I found a 1939(?) 9"craftman lathe #101.06242 at a barn sale w/1/2 hp thermotron motor, I dont know lathes. does anyone know if it can also be converted to metal work, and how to figure rpm's?everything looks to be in fine working order. jim


----------



## N'awlins77 (Feb 25, 2011)

*Well Jim, I'm no woodworking lathe expert, but I am when it comes to metal working lathes. And I doubt seriously a wood lathe, especially a '39 wood lathe can be converted to metal lathe. Unlike any wood lathe I've ever seen, a metal cutting lathe has to have power feeds. Meaning you have a carriage that can ride up and down the bedways to cut the metal with a slow feed for a good finish. And you also would have a Compound slide, that would feed your tool inward towards your work. In this case a round shaft. 

In my picture below, the machine to the right is a metal turning lathe. You can buy this one for about 30,000 dollars.*


----------



## barking spider (Dec 26, 2010)

While you could probably use a metal lathe for turning wood, I can't imagine how it would work in reverse (wood lathe used for metal).
Totally different cutting tools and methods. Speed is the least of your worries.


----------



## jimslathe (May 8, 2011)

phew$$$$ ...although I only paid $10.00 for my craftsman, I maybe I should stick to learning wood turning.


----------



## N'awlins77 (Feb 25, 2011)

jimslathe said:


> phew$$$$ ...although I only paid $10.00 for my craftsman, I maybe I should stick to learning wood turning.


*LOL, well Jim they do make smaller and much cheaper metal turning lathes. I just posted one from the company I work for. These are HD production machines.
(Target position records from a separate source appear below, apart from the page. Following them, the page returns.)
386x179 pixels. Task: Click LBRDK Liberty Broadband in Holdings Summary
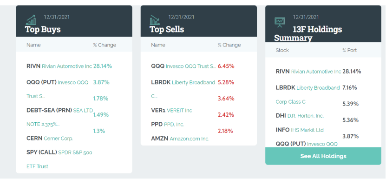click(x=307, y=94)
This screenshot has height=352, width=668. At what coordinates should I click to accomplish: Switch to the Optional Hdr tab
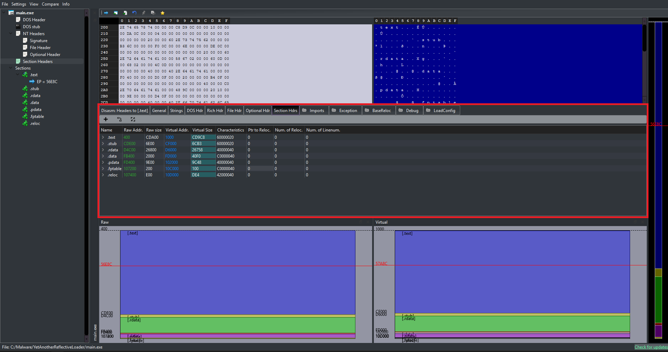point(258,111)
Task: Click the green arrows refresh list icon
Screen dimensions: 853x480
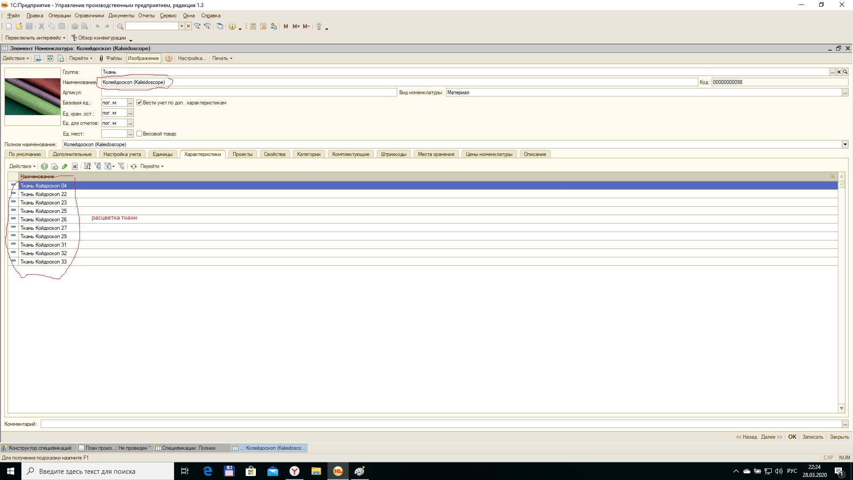Action: click(x=133, y=166)
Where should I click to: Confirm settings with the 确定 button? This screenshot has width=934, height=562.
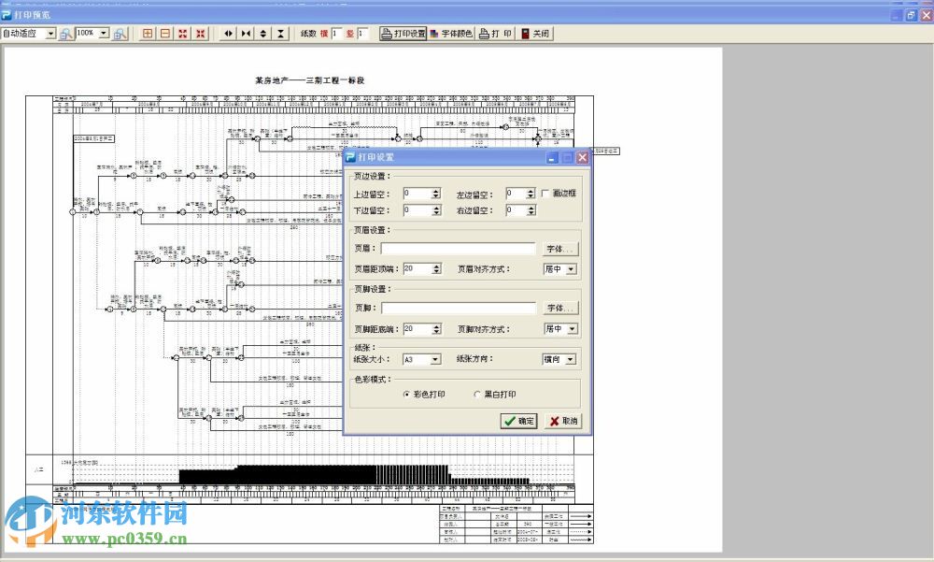point(519,421)
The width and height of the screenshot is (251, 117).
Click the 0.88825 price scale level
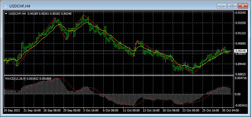(240, 74)
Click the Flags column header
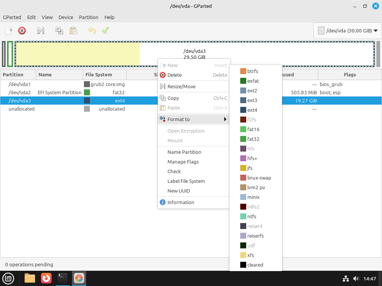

You can go to mail order places online like MSC or Enco or even Harbor Freight and find smaller and much much cheaper metal cutting lathes. And as long as YOU use them, in your backyard, they hold up pretty well. But you put one of those in a production shop, with 2 or 3 different people, young kids who don't respect the machine they get to make money on, and those machines may last two or three years at best! *


----------